2. The Biomedical Advanced Research and Development Authority is halting funding for research into treatments for lung damage caused by COVID-19, reports The New York Times. Academic researchers and biotech leaders had spent months pitching research proposals to the federal health agency and said they were surprised by the decision. NYT said the funding pause highlights the White House's strict focus on developing a COVID-19 vaccine. BARDA has already pledged more than $2.2 billion in funds to five drugmakers working on vaccine candidates. Another $359 million has been pledged for research into potential COVID-19 treatments.

3. California issued a statewide order for residents to wear masks in most public settings June 18. The mandate comes amid a major uptick in new COVID-19 cases. The state reported more than 4,000 new cases June 18, the highest single-day increase seen during the pandemic. 

4. Nebraska Gov. Pete Ricketts told local governments he would withhold federal relief funds if they require masks inside the state's 98 courthouses and other county offices, reports the Omaha World-Herald. "The governor encourages people to wear a mask but does not believe that failure to wear a mask should be the basis for denying taxpayers' services," Taylor Gage, the governor's spokesperson, told the publication.
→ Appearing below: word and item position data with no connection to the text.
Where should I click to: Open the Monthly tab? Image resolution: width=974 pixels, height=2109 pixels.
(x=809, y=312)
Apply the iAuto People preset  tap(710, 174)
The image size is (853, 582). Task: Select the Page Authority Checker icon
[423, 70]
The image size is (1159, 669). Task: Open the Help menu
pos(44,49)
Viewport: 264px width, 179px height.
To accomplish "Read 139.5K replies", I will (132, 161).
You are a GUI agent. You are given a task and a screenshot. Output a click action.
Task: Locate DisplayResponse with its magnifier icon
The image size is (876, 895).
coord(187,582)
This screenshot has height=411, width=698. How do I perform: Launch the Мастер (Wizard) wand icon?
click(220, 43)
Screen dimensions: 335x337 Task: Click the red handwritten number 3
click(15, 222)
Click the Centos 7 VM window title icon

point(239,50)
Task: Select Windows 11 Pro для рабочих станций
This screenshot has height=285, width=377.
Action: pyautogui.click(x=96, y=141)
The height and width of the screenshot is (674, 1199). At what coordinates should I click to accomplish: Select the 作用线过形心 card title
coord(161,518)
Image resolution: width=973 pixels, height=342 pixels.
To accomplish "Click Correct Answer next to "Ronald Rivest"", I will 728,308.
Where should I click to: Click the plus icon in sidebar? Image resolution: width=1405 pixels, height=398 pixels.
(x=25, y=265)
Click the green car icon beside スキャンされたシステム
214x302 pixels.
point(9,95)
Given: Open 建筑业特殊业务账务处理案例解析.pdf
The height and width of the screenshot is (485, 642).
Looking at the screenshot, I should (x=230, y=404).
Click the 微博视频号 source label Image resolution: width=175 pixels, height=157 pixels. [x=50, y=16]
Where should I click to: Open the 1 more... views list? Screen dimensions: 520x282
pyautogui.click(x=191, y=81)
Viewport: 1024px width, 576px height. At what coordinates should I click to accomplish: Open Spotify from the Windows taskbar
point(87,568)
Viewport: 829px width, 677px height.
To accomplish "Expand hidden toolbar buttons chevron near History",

5. Blood plasma transfusions from recovered COVID-19 patients are safe and may be beneficial treating early active infections, a large Rochester, Minn.-based Mayo Clinic study confirms. The study, published June 18 in Mayo Clinic Proceedings, was conducted from April 3 to June 2, in a convenience sample of 20,000 hospitalized patients in the U.S. The findings confirm previous, smaller studies suggesting the benefit of convalescent plasma. 

Snapshot of COVID-19 in the U.S.

Cases: 2,191,371 (25.7 percent of 8,514,522 global cases)
Deaths: 118,435 (26.1 percent of 454,522 global deaths)
Recovered: 599,115 (14.3 percent of 4,182,169 global recoveries)

Counts reflect data available as of 8:55 a.m. CDT June 19.